Tabata training is a specific type of HIIT training (What is HIIT?), the timing of which is 20 seconds work and 10 seconds rest. Although named after Dr. Izumi Tabata who researched it in 1996, it was actually a method used by Irisawa Koichi, a Japanese Olympic Speed Skating coach, when trying to get the best results in the shortest time.
Tabata timing is often used in commercial HIIT classes but it is rarely true Tabata training, more “Tabata inspired”. I’m not saying what is being taught is wrong but if it was a “true” Tabata workout then there would be NO WAY that anyone would be able to carry it on for 45 minutes or an hour. That is because Tabata is actually only a 4-minute workout… Yes! That’s right – just 4-minutes! This fact alone should give you an indication of how intense the “work” portion of this training should be, it should literally be EVERYTHING you’ve got, 100% effort (as opposed to the usual 75%-85% effort in traditional HIIT workouts), the 10-second rest between exercises is REQUIRED!
20 seconds work – all out!
10 seconds rest
Repeat 7 more times… Simple!
Of course, there are ways of manipulating this style of training and performing it as a normal HIIT session by choosing multiple exercises and performing them with Tabata timing, for example, completing each exercise (total 4-minutes) with a 1-minute rest before moving onto the next move.

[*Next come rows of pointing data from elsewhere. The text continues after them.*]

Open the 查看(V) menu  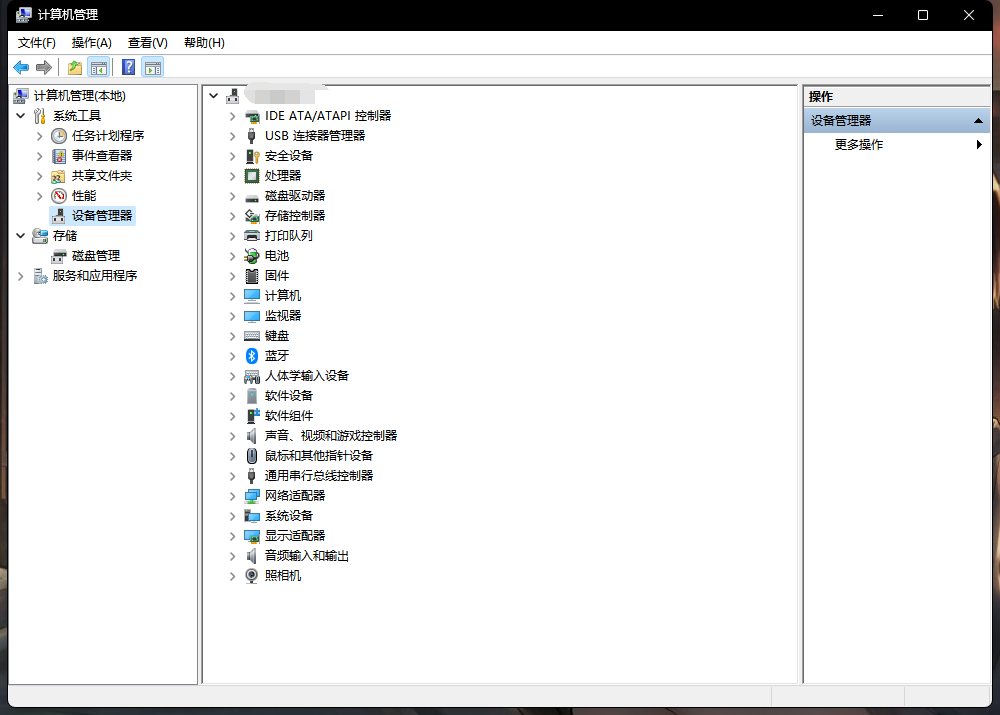147,43
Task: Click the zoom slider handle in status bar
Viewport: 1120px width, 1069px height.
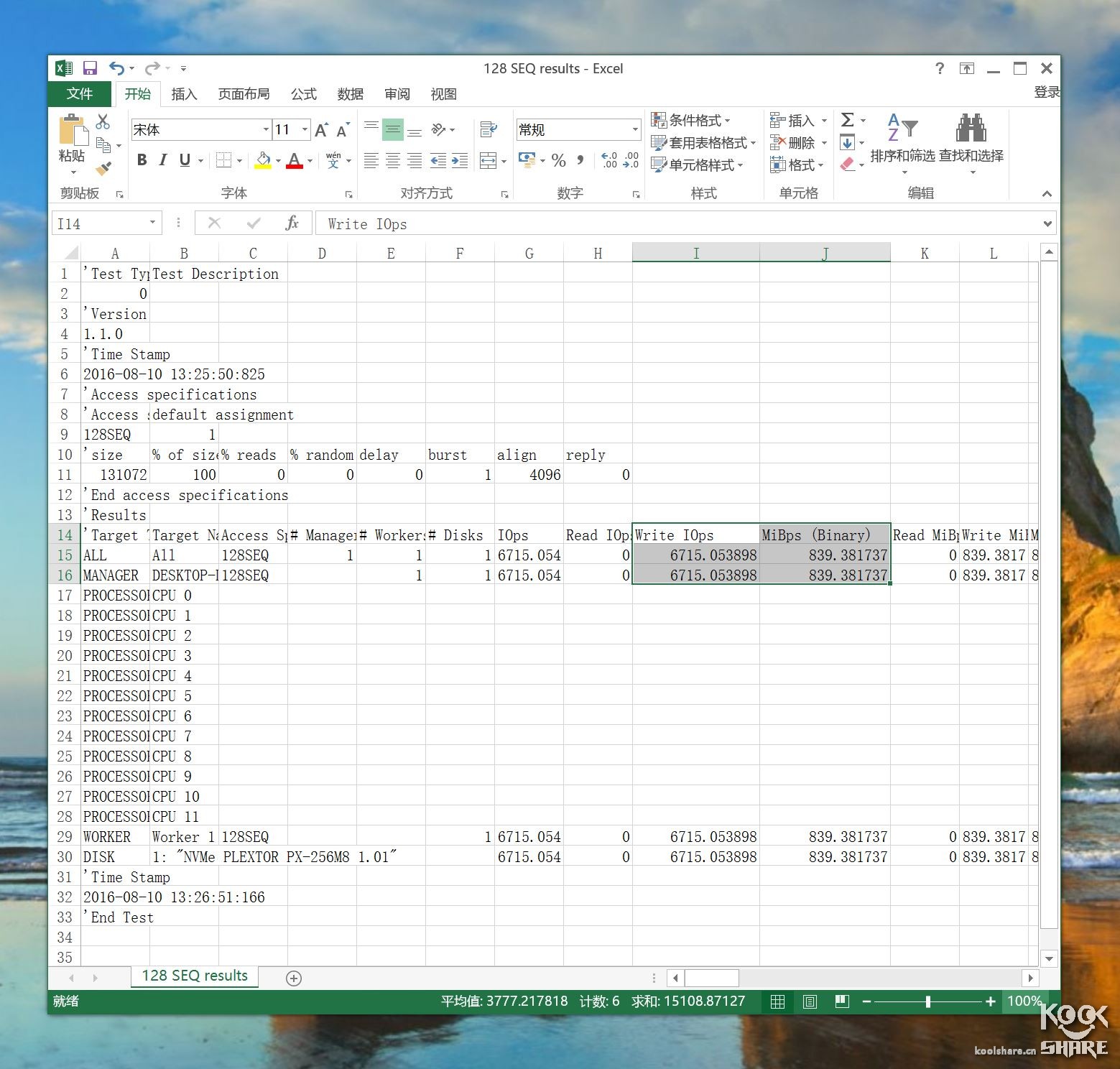Action: click(x=928, y=1001)
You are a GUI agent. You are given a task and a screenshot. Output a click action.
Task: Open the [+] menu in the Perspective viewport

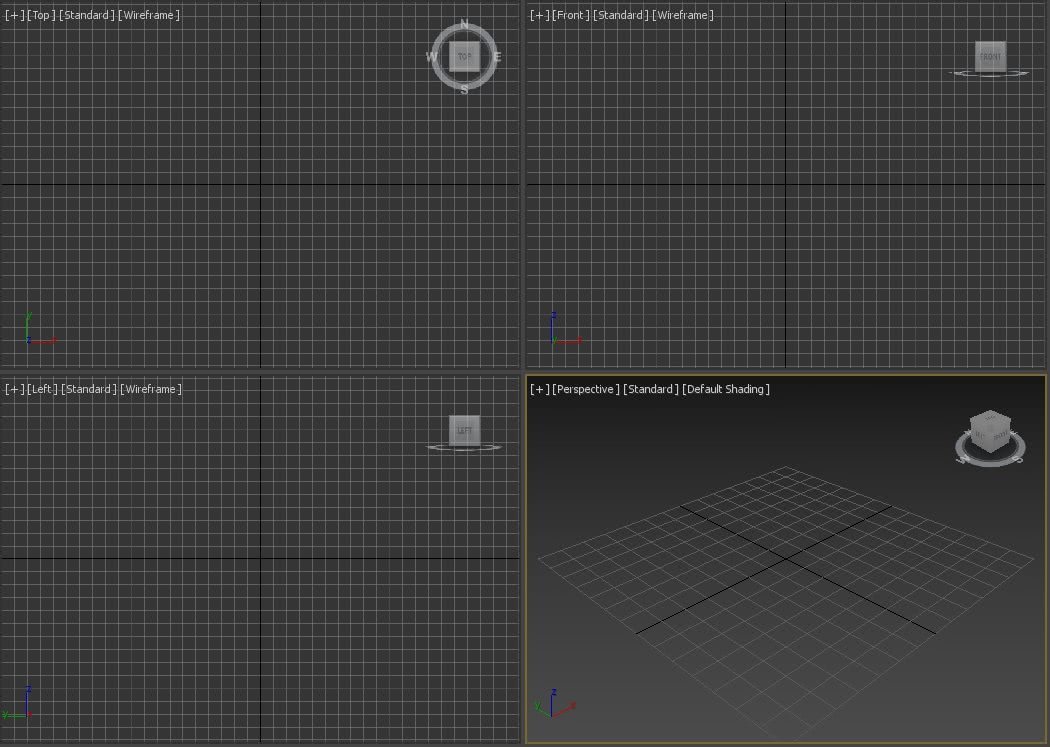(540, 389)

Personally, my favourite moves for this type of workout are burpees, squat jumps, mountain climbers, squat thrusts and speed skaters (after all the protocol was developed by working with speed skaters). I’d avoid moves such as kettlebell swings and walk-outs, as performing these moves at high intensity could lead to poor form and have the potential to cause more harm than good.